PARIS (Reuters) - In his 40 years in the auto industry, the praise Carlos Ghosn has won for turning around businesses has regularly been matched by criticism over the amount he has been paid to do it.
In the latest furore over his finances, Japan’s Nissan Motor Co Ltd (7201.T) said on Monday it planned to oust Ghosn as chairman after alleging he had made personal use of company assets, among other acts of suspected misconduct.
The scandal comes just five months after the 64-year-old head of the Renault-Nissan alliance narrowly won a shareholder vote at Renault over his 7.4 million euro ($8.5 million) pay package for 2017, after losing a 2016 vote.

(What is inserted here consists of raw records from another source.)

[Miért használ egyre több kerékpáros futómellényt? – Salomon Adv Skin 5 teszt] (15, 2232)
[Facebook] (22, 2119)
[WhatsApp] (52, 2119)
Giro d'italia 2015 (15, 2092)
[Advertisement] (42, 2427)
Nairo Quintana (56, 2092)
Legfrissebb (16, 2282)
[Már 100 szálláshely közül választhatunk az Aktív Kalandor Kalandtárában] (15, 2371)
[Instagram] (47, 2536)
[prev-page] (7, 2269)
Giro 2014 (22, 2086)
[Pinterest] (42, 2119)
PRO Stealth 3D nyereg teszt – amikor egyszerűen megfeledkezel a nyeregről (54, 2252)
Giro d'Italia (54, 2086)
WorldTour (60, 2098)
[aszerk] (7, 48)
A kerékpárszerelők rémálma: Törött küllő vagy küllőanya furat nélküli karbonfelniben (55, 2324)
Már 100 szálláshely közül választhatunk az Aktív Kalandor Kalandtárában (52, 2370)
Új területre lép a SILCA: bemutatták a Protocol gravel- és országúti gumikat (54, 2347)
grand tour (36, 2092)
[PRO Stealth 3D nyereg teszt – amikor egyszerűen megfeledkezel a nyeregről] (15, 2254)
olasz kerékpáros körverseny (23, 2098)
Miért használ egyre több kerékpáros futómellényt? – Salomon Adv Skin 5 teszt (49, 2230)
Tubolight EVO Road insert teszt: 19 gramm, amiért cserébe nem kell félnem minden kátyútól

Brazilian-born, of Lebanese descent and a French citizen, Ghosn began his career in 1978 at tiremaker Michelin, before moving to Renault in 1996, where he oversaw a turnaround at the French automaker that won him the nickname “Le Cost Killer.”
After Renault sealed an alliance with Nissan in 1999, Ghosn used similar methods to revive the ailing Japanese brand, leading to “business superstar” status in Japan, blanket media coverage and even a manga comic book on his life.
As auto markets in western Europe and Japan struggled, Ghosn championed a cheap car for the masses in emerging markets and embraced the electric vehicle before many others.
He also never made it a secret that he believed there were too many carmakers in the world and consolidation would continue - in 2016 he added Japan’s Mitsubishi Motors Corp to the alliance.
But in recent months, attention has increasingly turned to how the complex web of cross-shareholdings between the alliance partners might be simplified to ensure it can thrive following the eventual departure of its main architect.
In March, sources close to the matter told Reuters the alliance partners were discussing plans for a closer tie-up in which Nissan would acquire the bulk of the French state’s 15 percent stake in Renault.
With Japan’s Yomiuri newspaper reporting on Monday that Ghosn had been arrested by Tokyo prosecutors on suspicion of under-reporting his salary, the alliance’s plans for the future just got more pressing.